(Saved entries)

BEGIN

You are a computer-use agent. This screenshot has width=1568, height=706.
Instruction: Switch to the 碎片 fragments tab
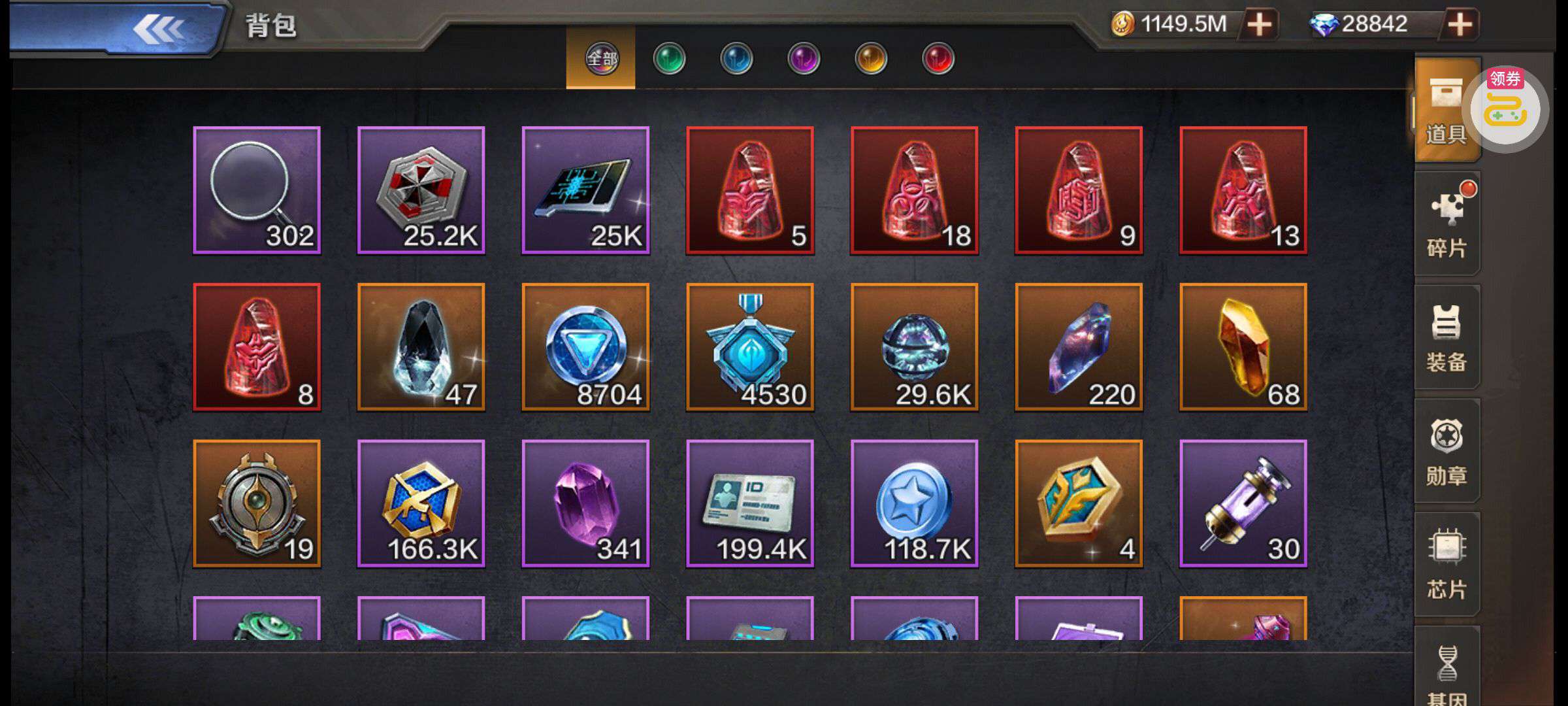click(1447, 223)
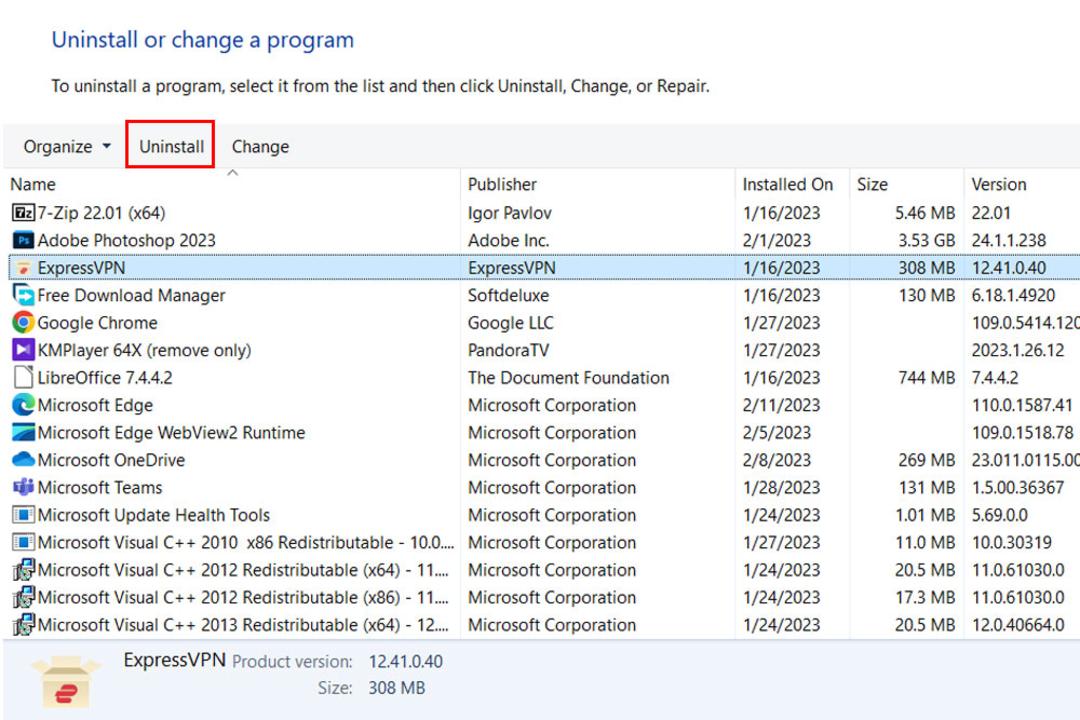Sort by the Size column header
Image resolution: width=1080 pixels, height=720 pixels.
click(x=906, y=185)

END

Brief: Write the entries out again word for word. Omit all pictures from them.

Finished task:
You are a computer-use agent. This screenshot has width=1568, height=706.
Instruction: Switch to the 碎片 fragments tab
click(1447, 223)
Sort by the Size column header
Image resolution: width=1080 pixels, height=720 pixels.
click(x=906, y=185)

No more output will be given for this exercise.